There have been a few big fights lately on the internet and I wonder if it makes sense to ever throw your hat into the fire – yeah I know, mixed metaphor.wildebeest fighing on the serengeti

LendInk, Paid Reviews, Sock Puppet Reviews.

Here’s some information about each of the three controversies.

LendInk, facilitated the legal lending of ebooks and some authors decided it was a piracy site and took it down. Check out Claire’s post over at Raynfall.

Paid reviews, some authors have been paying for reviews and that felt like cheating to all kinds of people.

Sock Puppet reviews, some authors were creating identities on sites like Amazon and not only leaving 5 star reviews for their own books, they also left 1 star reviews for their “competition”.

For information on both of these review issues, check out Konrath’s post on it.

Why people respond and what happens

I think there are two main reasons people respond; they want to clarify or they want to defend.

The clarifiers will jump in early as the supposition builds and sides start to form based on guesses. They’ll provide some facts or perspective. They’ll try to cool the rhetoric. What happens is they create all new sides to the fight. It seems that attack is the choice of the anonymous internet personas. If someone clarifies, someone will jump in and attack them for putting the facts on the table. Then we get the defenders involved.

The defenders sometimes come it at the beginning to defend  the actions or intentions of the people initiation the storm. They will come in again as the factions shatter. Defending one side and creating more shards.

Should you dip, dive or stumble into the fire?

Why not?

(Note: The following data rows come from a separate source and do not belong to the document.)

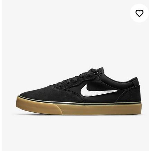Select the gum rubber sole of the sneaker

(x=79, y=109)
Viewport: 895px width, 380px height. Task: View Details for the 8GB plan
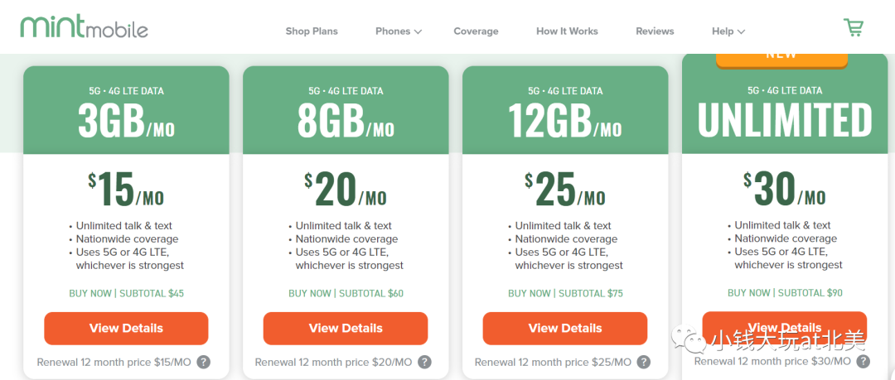point(346,329)
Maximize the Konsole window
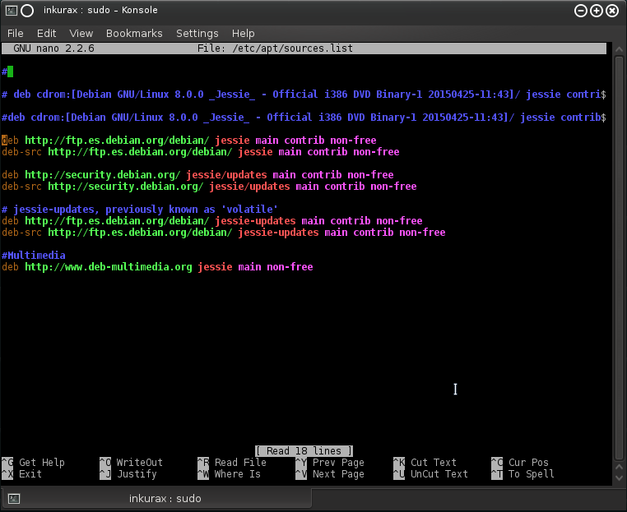Viewport: 627px width, 512px height. pyautogui.click(x=598, y=10)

I think it can be a great place to give your opinion on anything. I hope people think before they start throwing around accusations and threats, but if you have something to say, why not say it.

I’ve put my fair share of comments on the various posts about each of these issues. I try not to sling mud; I try to understand the problem before I jump in, and I’m willing to change my opinion if I see cause.

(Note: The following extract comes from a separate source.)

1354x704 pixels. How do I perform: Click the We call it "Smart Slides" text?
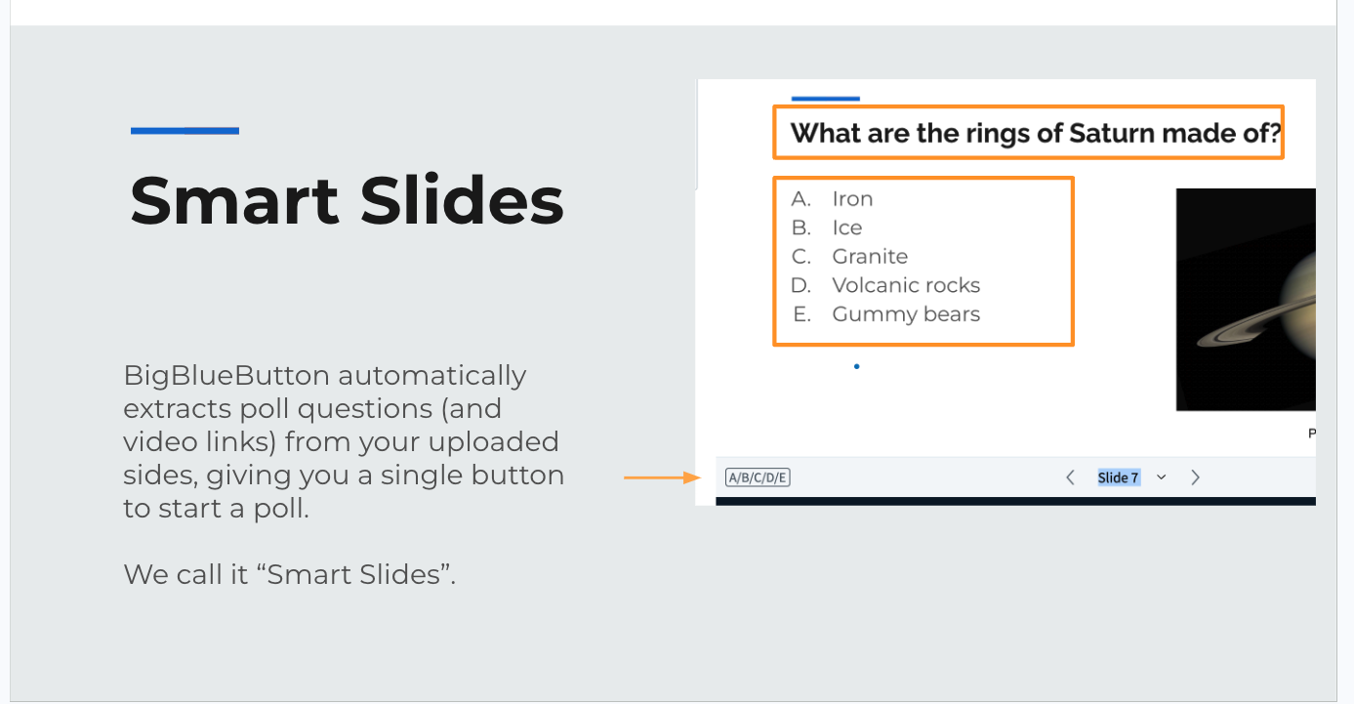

For LendInk, I really wished that the original authors had done their homework before attacking a great site. I hate the fact that some of them feel that they are still the saviors of the universe despite the facts, but it’s easier to take that attitude on the internet than it is in the real world. I can click away from the discussion, it’s hard to walk away.

For the paid reviews, I’ve come to believe that it’s just marketing. It feels a little icky, but there’s a lot of marketing that feels that way.

For the sock puppet, well, as Joe Konrath says, some people are just dickheads.

Do you like to jump in and stir the pot? Or, are you a lurker? Or someone who likes to try to spread reason?